08:38 AM EDT, 07/05/2024 (MT Newswires) -- Oil prices were mostly steady early on Friday, sticking near a seven-week high on robust summer demand.
West Texas Intermediate crude oil for August delivery was last seen down US$0.01 to US$83.87, while September Brent crude, the global benchmark, was down US$0.14 to US$87.29.
Oil has climbed 13% over the past month on rising demand during the summer driving season, falling U.S. oil inventories and restricted supply as OPEC+ continues 2.2-million barrels per day of voluntary supply cuts through the end of September.
Hurricane Beryl is approaching Mexico's Yucatan peninsula as a category 2 storm with 100 mile per hour winds, down from category 5 strength earlier this week.
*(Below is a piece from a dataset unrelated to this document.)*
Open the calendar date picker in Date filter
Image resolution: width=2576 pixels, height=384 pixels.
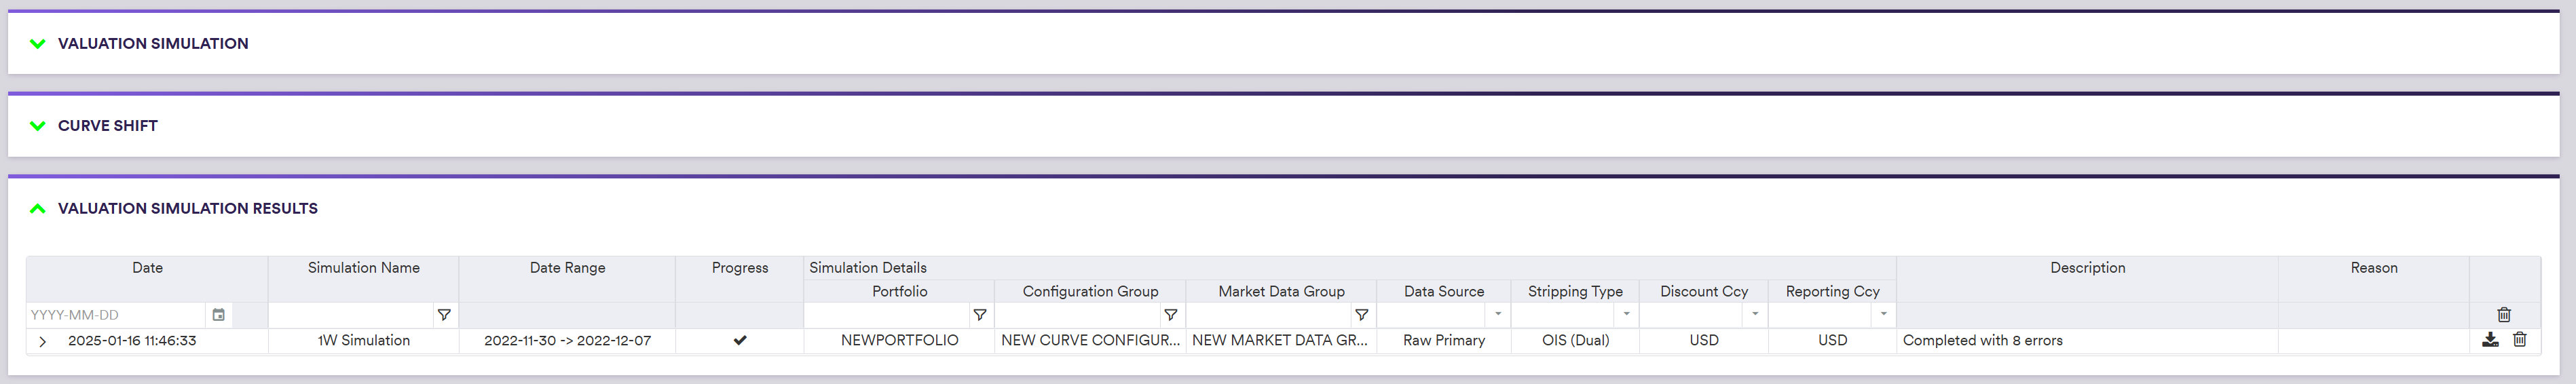(x=218, y=315)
Beryl is the most powerful storm to ever form in June, raising worries of an active and destructive hurricane season in coming months that could disrupt Gulf of Mexico production.
"Hurricane Beryl raises concerns of a supercharged storm season disrupting production and flow of crude and fuel products to and from the Gulf of Mexico, and together with heightened geopolitical risks, these developments have offset signs of demand weakness in Asia," Saxo Bank noted.
The latest inventory report from the Energy Information Administration is also supporting prices, after the agency on Wednesday said U.S. oil inventories fell by 12.2-million barrels. the largest draw on stocks in a year, with gasoline and distillate inventories also falling.